Severn Trent plc
- Type: Public limited company (plc)
- Traded as: LSE: SVT FTSE 100 Component
- Industry: Water industry
- Founded: 1989; 37 years ago
- Headquarters: Coventry, England, UK
- Area served: Midlands, South West, Wales
- Key people: Christine Hodgson (Chairperson); James Jesic (CEO);
- Products: Drinking water; Recycled wastewater;
- Production output: 1.8 Gl/day (drinking); 1.4 Gl/day (recycled);
- Revenue: £2,831 million (2026)
- Operating income: £861 million (2026)
- Net income: £371 million (2026)
- Subsidiaries: Hafren Dyfrdwy
- Website: www.severntrent.com

= Severn Trent =

English water company

Severn Trent plc is a water company based in Coventry, England. It supplies 4.6 million households and business across the Midlands, South West, and Wales.

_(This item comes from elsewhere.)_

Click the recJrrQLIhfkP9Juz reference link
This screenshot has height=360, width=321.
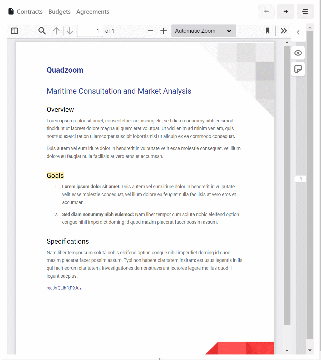(64, 288)
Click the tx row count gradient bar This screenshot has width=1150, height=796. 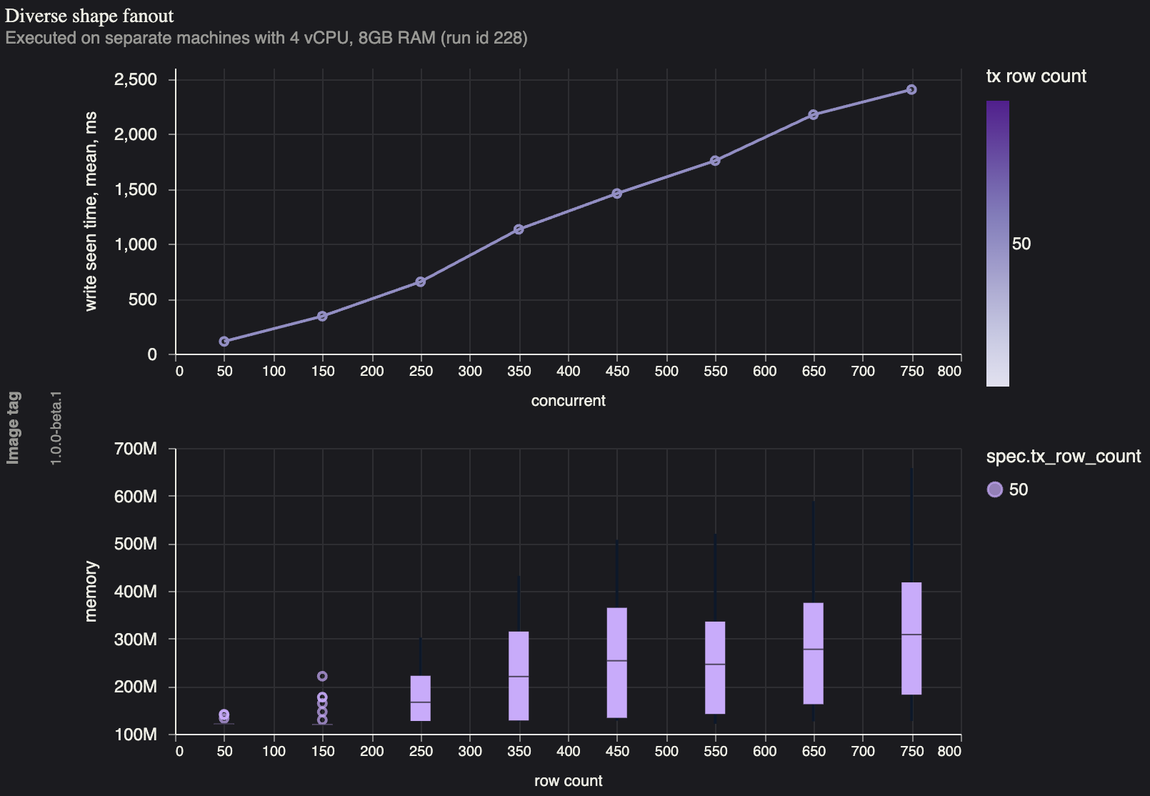click(x=997, y=243)
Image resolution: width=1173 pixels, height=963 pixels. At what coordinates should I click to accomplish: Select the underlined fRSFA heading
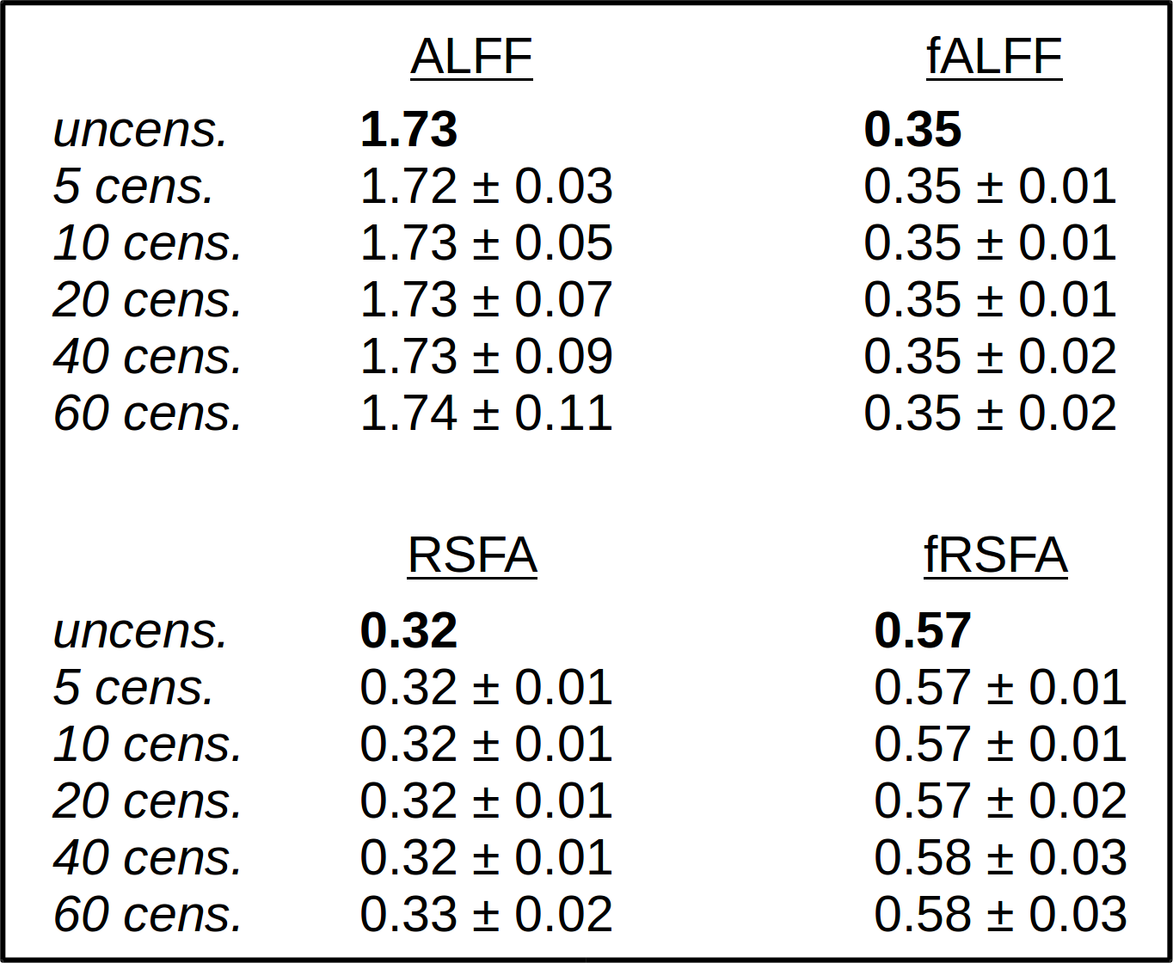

It is traded on the London Stock Exchange and a constituent of the FTSE 100 Index. Severn Trent, the trading name owned by the company, applies to a group of companies operating across the United Kingdom, United States and mainland Europe, with some involvement in the Middle East. It took its name from the two predecessor river authorities, which managed the catchment of the Severn and the Trent.

==History==
The Severn Trent Water Authority was established in 1974. In July 1989, the Severn Trent Water Authority was partially privatised under the Water Act 1989, together with the rest of the water supply and sewage disposal industry in England and Wales, to form Severn Trent Water, with a responsibility to supply freshwater and treat sewage for around 8 million people living in the English Midlands, and also small areas of Wales and the South West.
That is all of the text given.